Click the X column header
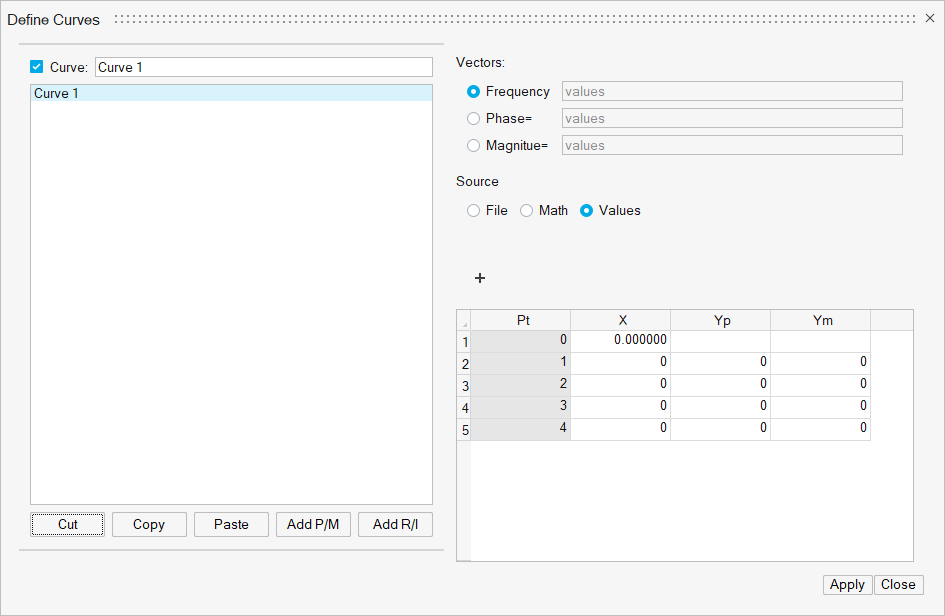Image resolution: width=945 pixels, height=616 pixels. 621,320
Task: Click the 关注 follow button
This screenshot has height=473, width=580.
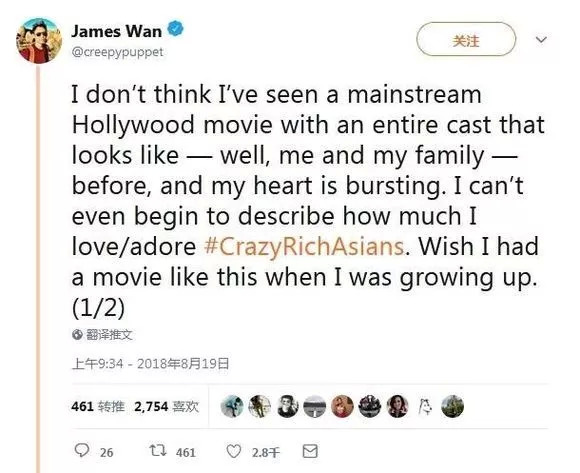Action: (x=466, y=39)
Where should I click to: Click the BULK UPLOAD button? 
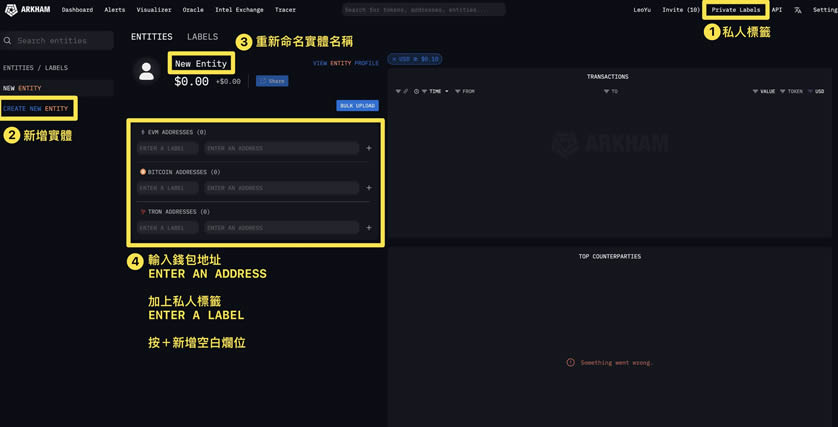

■ What you need to do
Count the lines in the listing above that include the word "button", and respond with that number alone.

■ The completed task
2